Ele se aproximou devagar e por um momento achei que pegaria em minha mão. Mas ele parou a alguns passos de distância, os olhos verdes me fitando com intensidade que me fez prender a respiração.
"Você deveria começar a se arrumar, vamos sair em 30 minutos" Sua voz firme, mas com uma suavidade que não passou despercebida. "Vou te levar pra casa" Ele fez uma pausa, os olhos desviando para o mar antes de voltar a me olhar "Eu preciso resolver isso, mas... não pense que estou te afastando. Só preciso de um tempo." A tensão ainda estava lá, mas havia um carinho na forma como ele falava. Não era um comando frio, era uma preocupação disfarçada de decisão.
Senti meu coração apertar ao ouvir suas palavras, a tensão no ar era palpável, e por mais que eu tentasse, não conseguia afastar o medo do que aquilo significava.

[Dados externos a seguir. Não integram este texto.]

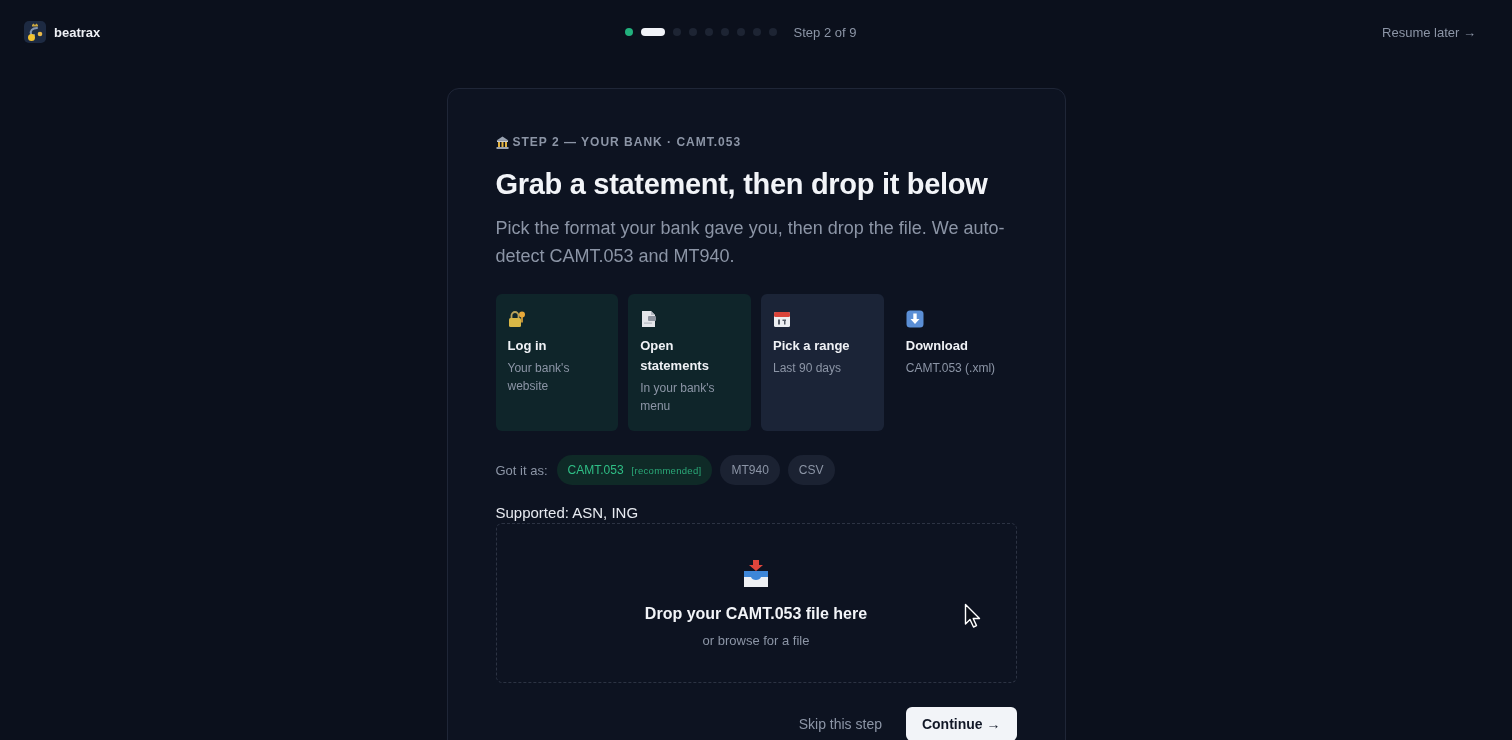  I want to click on resume-later-link: Resume later →, so click(1429, 32).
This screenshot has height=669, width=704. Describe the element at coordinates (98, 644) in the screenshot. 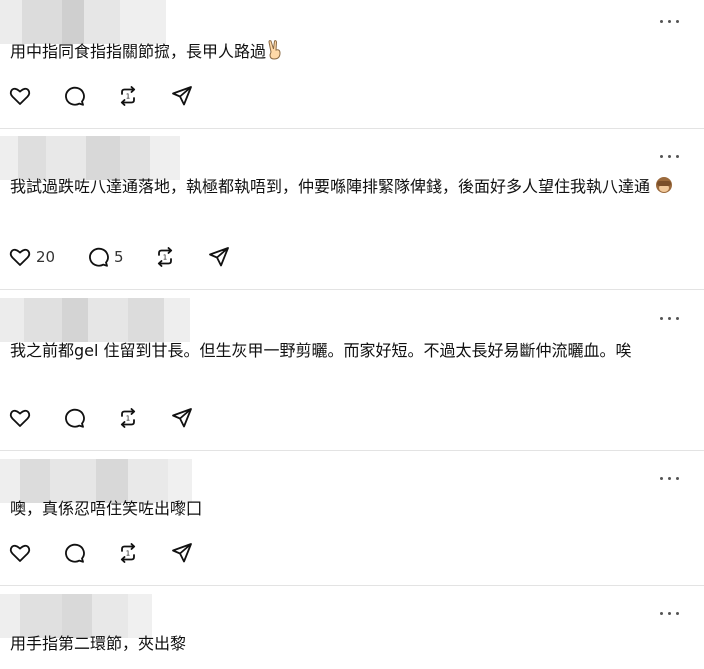

I see `post-text: 用手指第二環節，夾出黎` at that location.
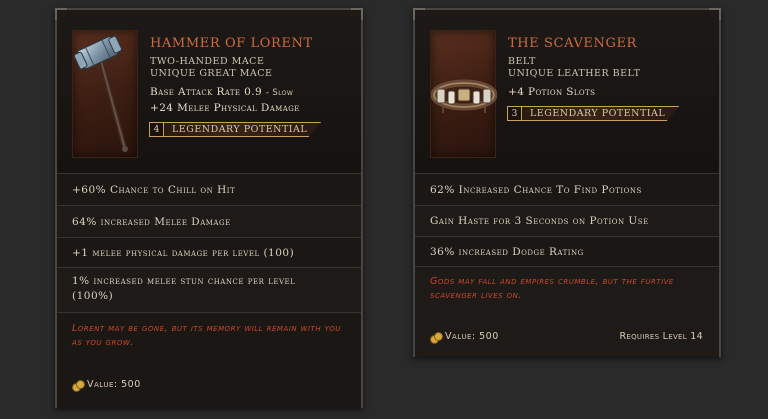 The width and height of the screenshot is (768, 419). What do you see at coordinates (156, 130) in the screenshot?
I see `legendary-potential-value: 4` at bounding box center [156, 130].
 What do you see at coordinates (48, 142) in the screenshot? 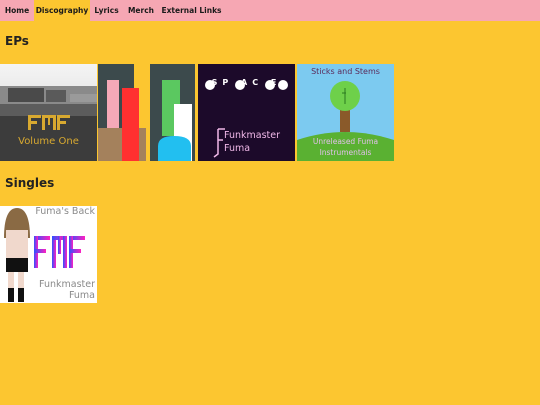
I see `volume-one-caption: Volume One` at bounding box center [48, 142].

Abri um sorriso breve, meus lábios pressionados numa linha fina "Claro!" disse tentando soar despreocupada. "Já vou me arrumar." levantei apressada com a intensão de sair daquela situação desconfortável, o mais rápido possível. Mas antes que eu pudesse dar dois passos, ele me agarrou firme, mas com um toque surpreendentemente suave. Mal tive tempo de processar quando senti o seu corpo junto ao meu, e então os seus lábios encontraram os meus, um beijo intenso, como se aquele fosse o nosso último beijo. O choque inicial deu lugar a uma onda de calor que me fez me entregar por um breve momento.
Um dos seus braços estava envolta da minha cintura e sua outra mão segurava gentilmente minha nuca. Ele me segurava com força, como se não quisesse me deixar ir, apesar do que acabara de dizer. Sentindo sua urgência em partir e o desejo de me manter por perto, solto uma longa respiração e me sinto confusa com tudo aquilo. Quando parou de me beijar, encostou sua testa na minha, olhos fechado, respirando fundo, como se aquele gesto fosse o único conforto que ele pudesse me oferecer naquele instante.